Hubert Robert, Imaginary View of the Grand Gallery of the Louvre in Ruins, 1796

This gallery site goes on to describe his ongoing project for a 'parc aux ruines', scattering monuments across the world: 'a monumental bronze sculpture of a duck taken from a derelict Modernist neighbourhood of high rise buildings in Paris' taken to the terrace of Berlin's Modernist Neue Nationalgalerie, 'crushed concrete remains of a tower block from the suburban city of Issy-les-Moulineaux laid out on the main ally of a Renaissance castle' and the concrete from a demolished social housing project in Glasgow, 'recycled into a 4 meter high obelisk (Cenotaph to 12 Riverford Road, Pollokshaw, Glasgow, 2008)'.

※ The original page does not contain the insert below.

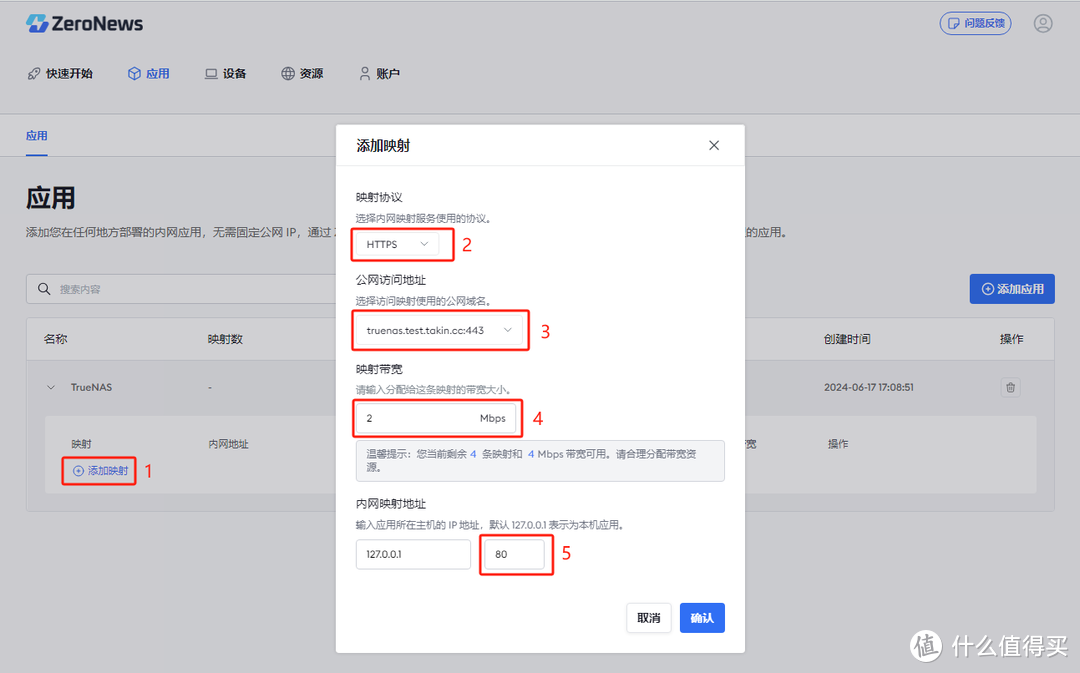Delete the TrueNAS app via trash icon
Viewport: 1080px width, 673px height.
pyautogui.click(x=1010, y=388)
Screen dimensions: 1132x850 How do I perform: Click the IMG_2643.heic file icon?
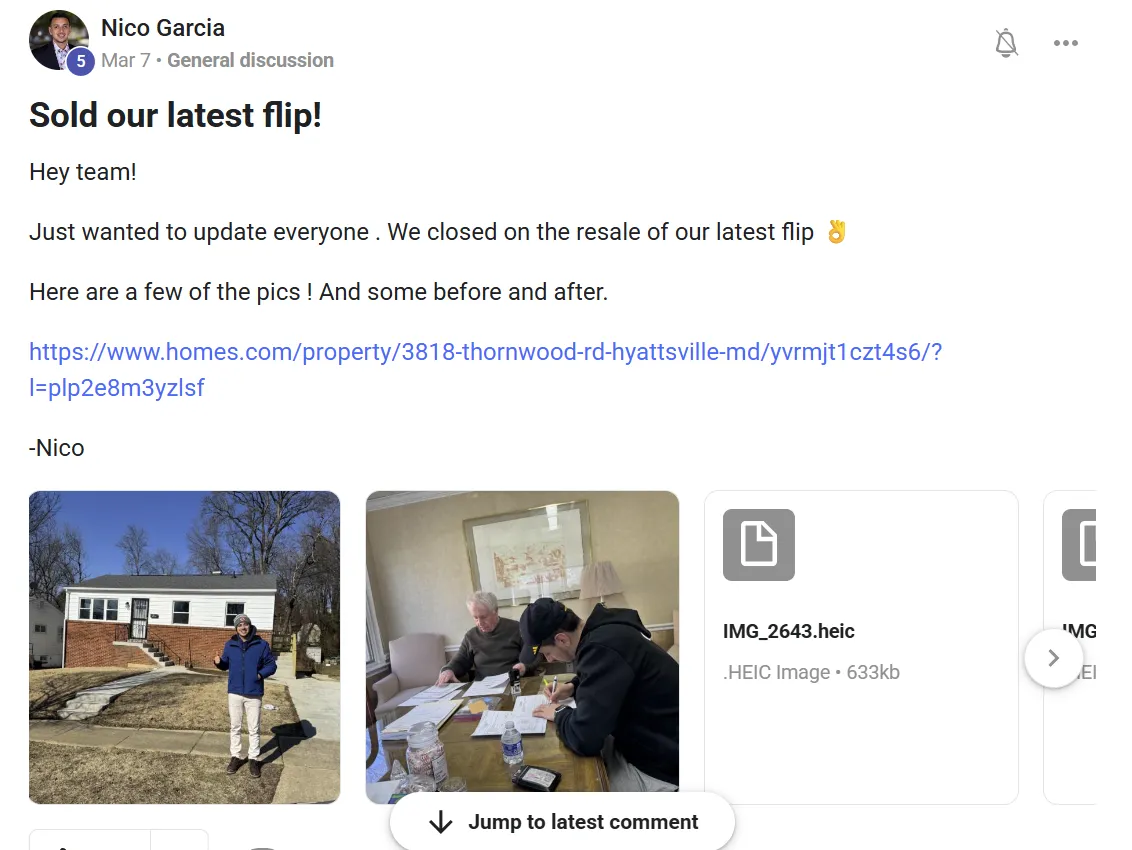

In an interview with Alix Rule, Gaillard said "You know how the London bridge or some French castles have been moved, rock by rock, and reconstructed? My main project, the work of my life, is to do the same for towerblocks. I mean, they cost a fortune to demolish - if I could somehow use the money (and then find more money), I would relocate them on a big piece of land in the south of France and create a park. There would be a few from Glasgow and Sheffield, and a few from Paris and from Marseille, and a few from Kiev, the same way Piranesi would make a caprice. The place would become a 21st-century park of ruins as well as my sculpture park."

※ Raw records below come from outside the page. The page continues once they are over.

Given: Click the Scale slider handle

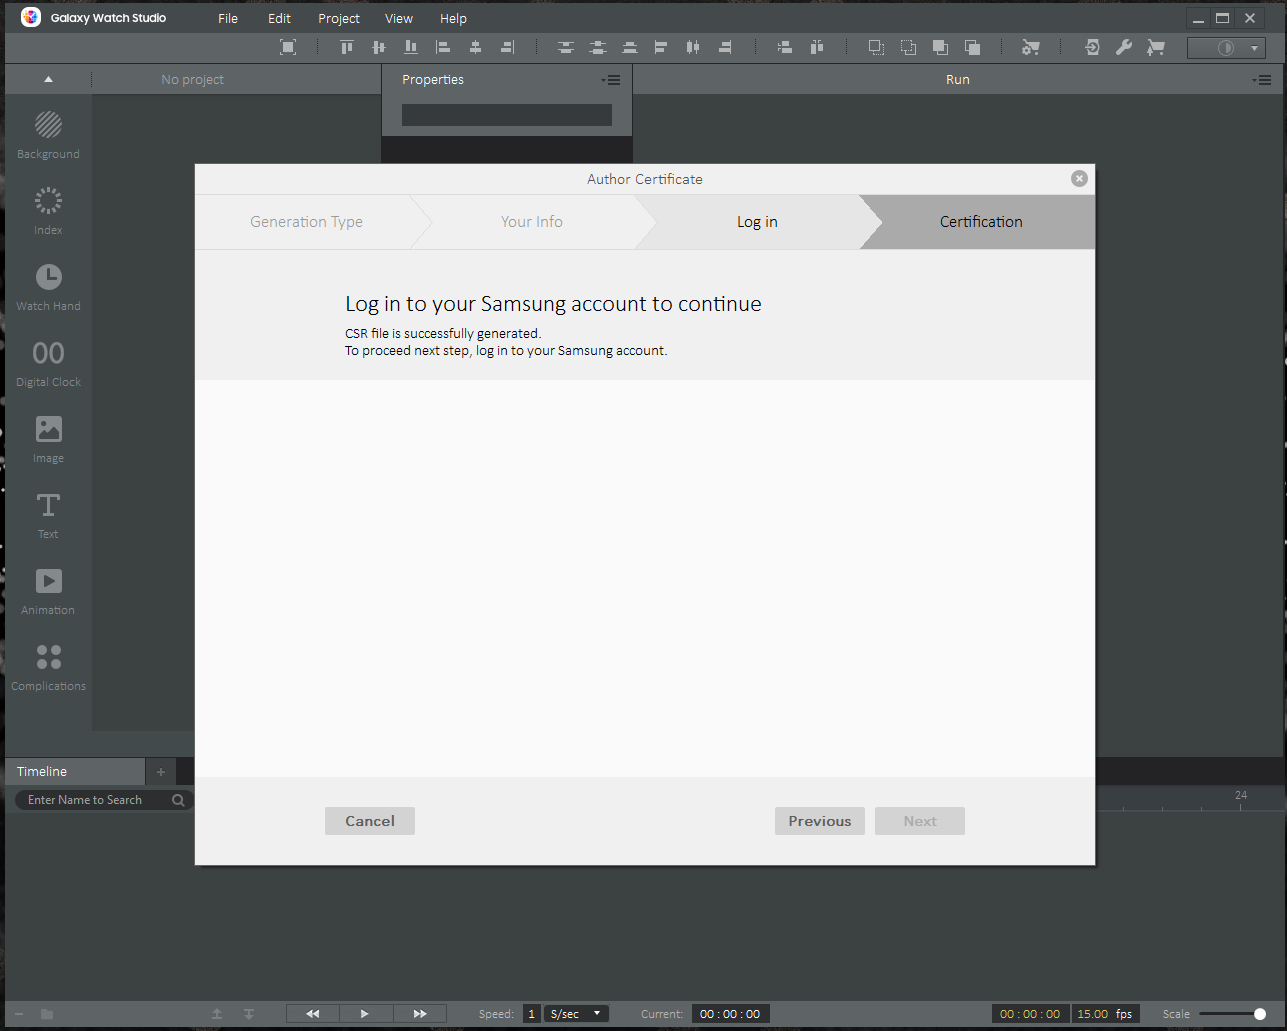Looking at the screenshot, I should pyautogui.click(x=1259, y=1014).
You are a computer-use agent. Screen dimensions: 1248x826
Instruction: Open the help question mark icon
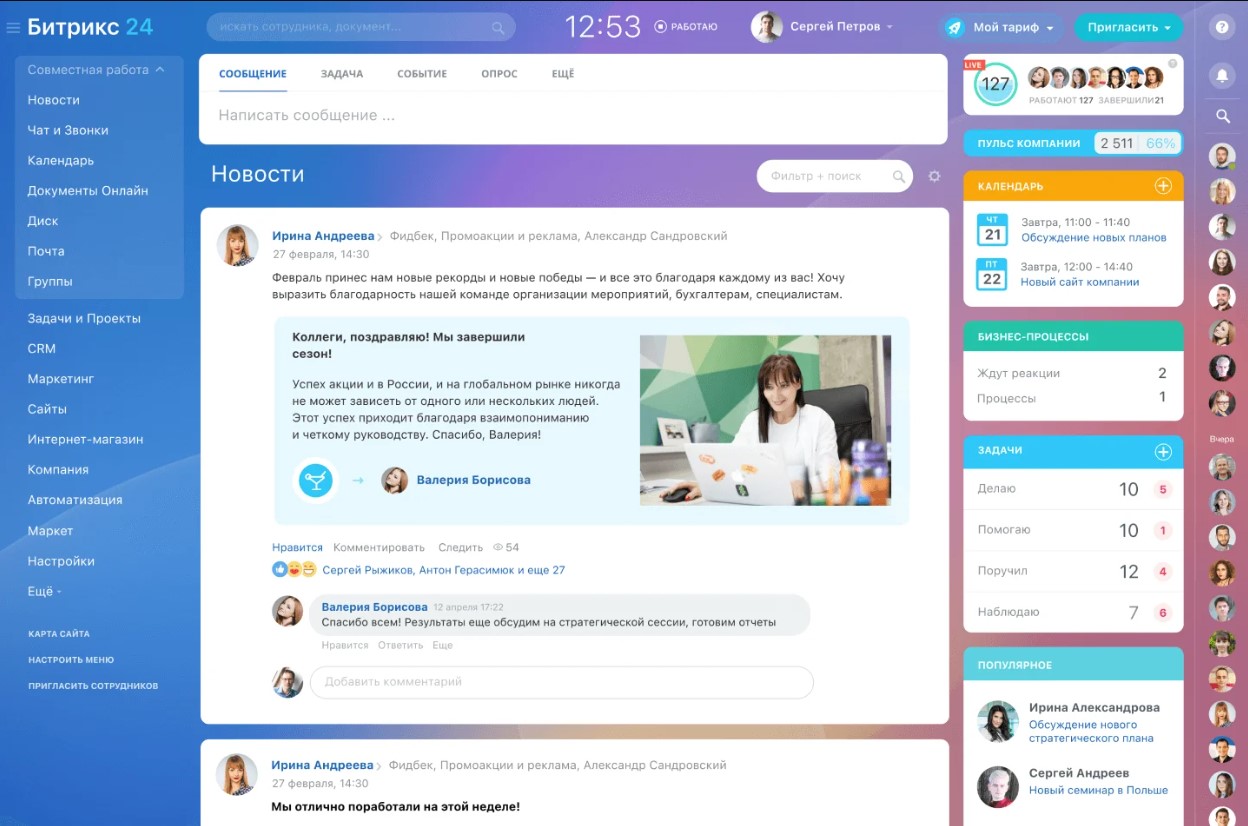(1221, 28)
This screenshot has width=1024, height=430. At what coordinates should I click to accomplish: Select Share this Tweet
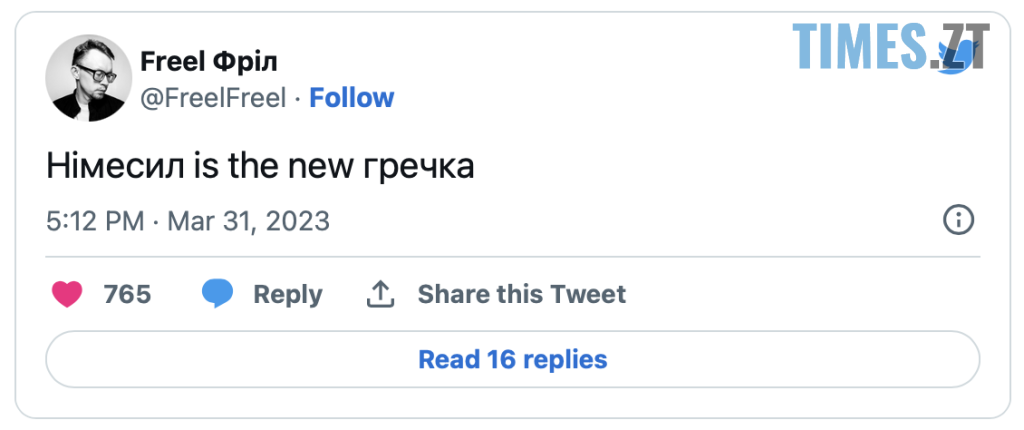pyautogui.click(x=521, y=294)
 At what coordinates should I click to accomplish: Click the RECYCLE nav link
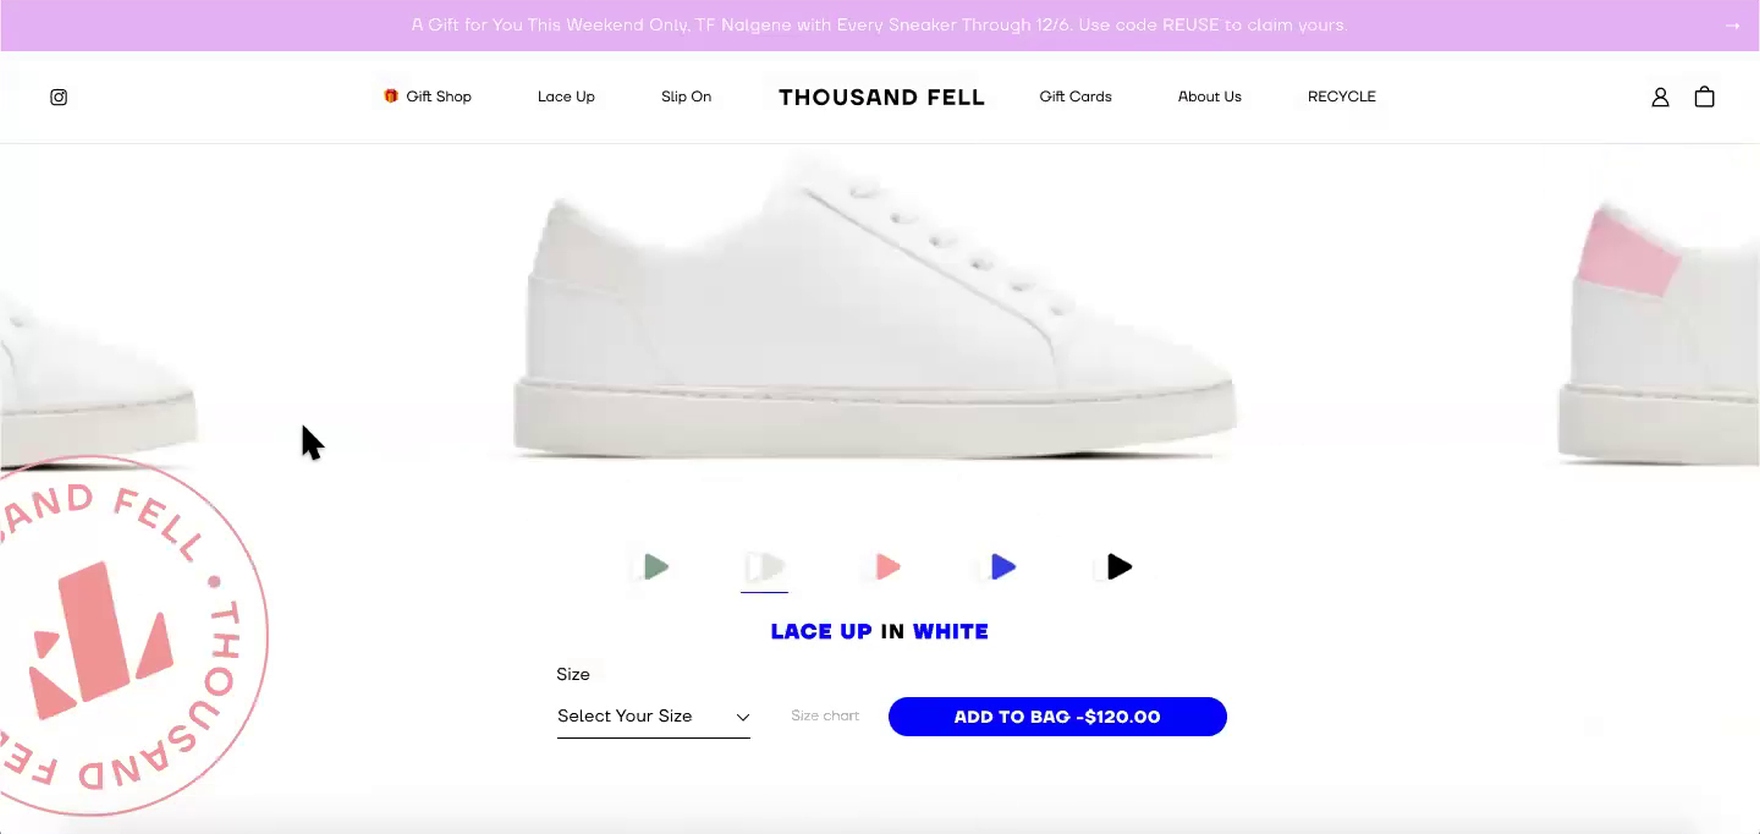coord(1341,97)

I've included a link below to the video Pruitt-Igoe Falls (2009) which shows the destruction of a Glasgow tower block along with a nocturnal view of Niagara Falls.  Gaillard is quoted in Interview as saying: "When the building fell, the dust from the destruction made its way through the graveyard below us like a ghost, slowly coming to the camera until everything went black. It becomes a natural monument, just like Niagara Falls at night-both subjects are falling, both slowly bring you to obscurity."  The title comes from the failed urban housing project, Pruitt-Igoe in St Louis, which was completed in 1955 and demolished in 1972.